→ **TASK DETAILS**: Reproduce the rows below verbatim, covering the stretch from the line containing "The width and height of the screenshot is (2048, 1454)." through the line containing "point(47,142)", with both of those lines included.

# RECORD EXCERPTS start

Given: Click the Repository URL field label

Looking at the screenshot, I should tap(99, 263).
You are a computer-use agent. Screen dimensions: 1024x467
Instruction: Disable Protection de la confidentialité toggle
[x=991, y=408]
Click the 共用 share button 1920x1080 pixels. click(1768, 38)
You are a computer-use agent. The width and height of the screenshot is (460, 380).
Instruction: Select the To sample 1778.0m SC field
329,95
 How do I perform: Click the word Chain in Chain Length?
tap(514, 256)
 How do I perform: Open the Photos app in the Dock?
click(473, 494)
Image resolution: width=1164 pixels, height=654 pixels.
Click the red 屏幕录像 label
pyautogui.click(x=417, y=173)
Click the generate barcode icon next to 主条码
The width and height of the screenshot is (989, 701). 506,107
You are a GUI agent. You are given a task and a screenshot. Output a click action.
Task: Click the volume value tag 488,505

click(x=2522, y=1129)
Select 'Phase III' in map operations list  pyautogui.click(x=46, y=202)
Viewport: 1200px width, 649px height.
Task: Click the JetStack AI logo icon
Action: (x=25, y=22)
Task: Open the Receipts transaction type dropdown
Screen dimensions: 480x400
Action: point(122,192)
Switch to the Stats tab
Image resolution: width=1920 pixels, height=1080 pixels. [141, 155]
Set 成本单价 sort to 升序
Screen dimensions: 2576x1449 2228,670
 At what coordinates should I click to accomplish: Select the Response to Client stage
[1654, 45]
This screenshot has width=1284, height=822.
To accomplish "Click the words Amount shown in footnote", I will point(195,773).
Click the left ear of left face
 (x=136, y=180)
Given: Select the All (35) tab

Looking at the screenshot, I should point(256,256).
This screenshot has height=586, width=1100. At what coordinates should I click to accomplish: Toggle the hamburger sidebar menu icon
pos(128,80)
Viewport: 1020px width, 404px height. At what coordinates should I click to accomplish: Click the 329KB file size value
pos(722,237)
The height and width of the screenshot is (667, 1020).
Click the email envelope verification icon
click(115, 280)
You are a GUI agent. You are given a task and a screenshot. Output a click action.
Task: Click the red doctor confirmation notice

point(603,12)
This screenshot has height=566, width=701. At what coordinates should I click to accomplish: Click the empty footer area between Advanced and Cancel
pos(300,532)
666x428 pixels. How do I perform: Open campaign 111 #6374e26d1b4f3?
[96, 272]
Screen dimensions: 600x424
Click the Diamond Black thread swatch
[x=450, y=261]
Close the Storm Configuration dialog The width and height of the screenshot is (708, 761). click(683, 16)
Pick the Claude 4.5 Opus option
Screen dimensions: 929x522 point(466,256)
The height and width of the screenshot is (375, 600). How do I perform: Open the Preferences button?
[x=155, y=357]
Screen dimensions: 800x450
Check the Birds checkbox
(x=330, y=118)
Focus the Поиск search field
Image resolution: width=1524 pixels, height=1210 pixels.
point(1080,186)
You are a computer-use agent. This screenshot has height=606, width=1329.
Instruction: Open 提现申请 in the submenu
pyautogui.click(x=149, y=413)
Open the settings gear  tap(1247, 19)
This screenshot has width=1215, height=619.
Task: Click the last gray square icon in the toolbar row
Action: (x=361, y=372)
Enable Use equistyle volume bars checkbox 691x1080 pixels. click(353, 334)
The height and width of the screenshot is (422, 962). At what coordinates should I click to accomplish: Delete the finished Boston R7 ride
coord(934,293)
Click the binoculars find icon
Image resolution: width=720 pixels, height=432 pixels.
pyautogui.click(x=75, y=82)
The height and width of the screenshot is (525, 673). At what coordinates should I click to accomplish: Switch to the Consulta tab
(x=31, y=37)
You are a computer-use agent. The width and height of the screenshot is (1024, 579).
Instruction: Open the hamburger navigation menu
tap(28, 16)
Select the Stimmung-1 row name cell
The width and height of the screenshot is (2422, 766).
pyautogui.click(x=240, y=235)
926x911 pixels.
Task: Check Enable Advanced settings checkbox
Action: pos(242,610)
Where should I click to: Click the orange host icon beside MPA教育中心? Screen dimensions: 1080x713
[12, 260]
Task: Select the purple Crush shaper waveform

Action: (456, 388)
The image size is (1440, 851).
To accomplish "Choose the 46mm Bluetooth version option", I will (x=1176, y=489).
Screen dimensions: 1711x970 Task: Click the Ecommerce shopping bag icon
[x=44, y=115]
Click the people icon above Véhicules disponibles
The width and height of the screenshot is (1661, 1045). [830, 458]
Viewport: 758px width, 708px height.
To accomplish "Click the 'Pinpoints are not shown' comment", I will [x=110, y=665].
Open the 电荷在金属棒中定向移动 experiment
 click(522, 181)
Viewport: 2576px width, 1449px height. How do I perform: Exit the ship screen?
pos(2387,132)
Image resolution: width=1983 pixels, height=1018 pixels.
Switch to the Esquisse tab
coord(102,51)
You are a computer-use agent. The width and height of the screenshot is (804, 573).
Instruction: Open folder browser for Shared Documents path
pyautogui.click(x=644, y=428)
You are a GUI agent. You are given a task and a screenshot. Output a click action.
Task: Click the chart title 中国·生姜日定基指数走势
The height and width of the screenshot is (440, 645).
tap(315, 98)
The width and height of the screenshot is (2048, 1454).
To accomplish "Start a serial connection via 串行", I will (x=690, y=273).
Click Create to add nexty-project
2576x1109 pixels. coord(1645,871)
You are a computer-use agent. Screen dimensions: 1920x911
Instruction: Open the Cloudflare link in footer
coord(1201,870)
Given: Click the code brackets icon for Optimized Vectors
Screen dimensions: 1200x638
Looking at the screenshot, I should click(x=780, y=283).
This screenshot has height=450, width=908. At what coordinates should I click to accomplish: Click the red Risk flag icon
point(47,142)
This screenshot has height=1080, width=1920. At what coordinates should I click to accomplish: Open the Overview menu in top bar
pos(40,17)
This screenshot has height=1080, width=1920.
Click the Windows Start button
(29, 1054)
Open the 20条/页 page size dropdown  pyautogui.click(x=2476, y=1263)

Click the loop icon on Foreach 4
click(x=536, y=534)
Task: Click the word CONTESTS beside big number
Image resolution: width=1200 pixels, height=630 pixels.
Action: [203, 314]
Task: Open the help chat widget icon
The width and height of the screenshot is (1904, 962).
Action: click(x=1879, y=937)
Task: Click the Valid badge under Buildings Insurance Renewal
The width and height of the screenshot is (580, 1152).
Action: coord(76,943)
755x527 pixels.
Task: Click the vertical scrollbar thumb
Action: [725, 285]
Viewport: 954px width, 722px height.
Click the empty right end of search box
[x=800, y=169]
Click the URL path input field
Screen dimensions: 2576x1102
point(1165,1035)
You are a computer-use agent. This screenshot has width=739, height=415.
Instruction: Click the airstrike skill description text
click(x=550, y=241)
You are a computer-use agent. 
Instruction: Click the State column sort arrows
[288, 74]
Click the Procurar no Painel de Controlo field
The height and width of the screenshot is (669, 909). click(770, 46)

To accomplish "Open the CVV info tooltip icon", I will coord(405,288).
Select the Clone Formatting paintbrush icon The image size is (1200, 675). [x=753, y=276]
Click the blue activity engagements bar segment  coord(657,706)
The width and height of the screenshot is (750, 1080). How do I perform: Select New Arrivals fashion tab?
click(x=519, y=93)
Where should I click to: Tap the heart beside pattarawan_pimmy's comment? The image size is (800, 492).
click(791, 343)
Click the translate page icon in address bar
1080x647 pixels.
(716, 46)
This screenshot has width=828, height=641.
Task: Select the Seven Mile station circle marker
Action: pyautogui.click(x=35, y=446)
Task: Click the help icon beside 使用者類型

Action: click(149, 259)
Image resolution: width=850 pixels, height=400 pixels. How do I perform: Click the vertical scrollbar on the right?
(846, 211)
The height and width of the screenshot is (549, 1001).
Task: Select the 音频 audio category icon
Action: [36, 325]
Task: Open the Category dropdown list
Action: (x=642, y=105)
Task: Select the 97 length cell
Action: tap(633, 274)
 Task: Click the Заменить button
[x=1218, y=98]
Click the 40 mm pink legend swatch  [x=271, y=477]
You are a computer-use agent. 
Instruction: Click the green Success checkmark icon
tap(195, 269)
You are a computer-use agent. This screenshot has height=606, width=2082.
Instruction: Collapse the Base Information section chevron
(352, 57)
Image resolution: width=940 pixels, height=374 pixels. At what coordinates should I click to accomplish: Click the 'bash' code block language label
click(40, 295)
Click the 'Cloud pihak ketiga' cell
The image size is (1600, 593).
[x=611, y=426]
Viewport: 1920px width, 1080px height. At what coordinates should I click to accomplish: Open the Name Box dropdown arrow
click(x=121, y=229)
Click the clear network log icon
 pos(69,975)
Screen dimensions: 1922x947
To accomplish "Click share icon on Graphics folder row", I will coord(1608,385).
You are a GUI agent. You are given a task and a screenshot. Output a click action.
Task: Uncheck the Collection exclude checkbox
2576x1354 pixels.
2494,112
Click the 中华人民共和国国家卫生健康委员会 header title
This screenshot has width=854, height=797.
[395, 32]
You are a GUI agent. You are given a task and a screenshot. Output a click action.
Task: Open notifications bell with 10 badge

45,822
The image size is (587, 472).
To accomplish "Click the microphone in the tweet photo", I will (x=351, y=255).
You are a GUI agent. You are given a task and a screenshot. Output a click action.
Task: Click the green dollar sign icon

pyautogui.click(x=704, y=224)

# RECORD EXCERPTS end

→ **OUTPUT OF THE EXERCISE**:
The width and height of the screenshot is (2048, 1454).
To accomplish "Start a serial connection via 串行", I will (x=690, y=273).
Click Create to add nexty-project
2576x1109 pixels. coord(1645,871)
You are a computer-use agent. Screen dimensions: 1920x911
Instruction: Open the Cloudflare link in footer
coord(1201,870)
Given: Click the code brackets icon for Optimized Vectors
Screen dimensions: 1200x638
Looking at the screenshot, I should click(x=780, y=283).
This screenshot has height=450, width=908. At what coordinates should I click to accomplish: Click the red Risk flag icon
point(47,142)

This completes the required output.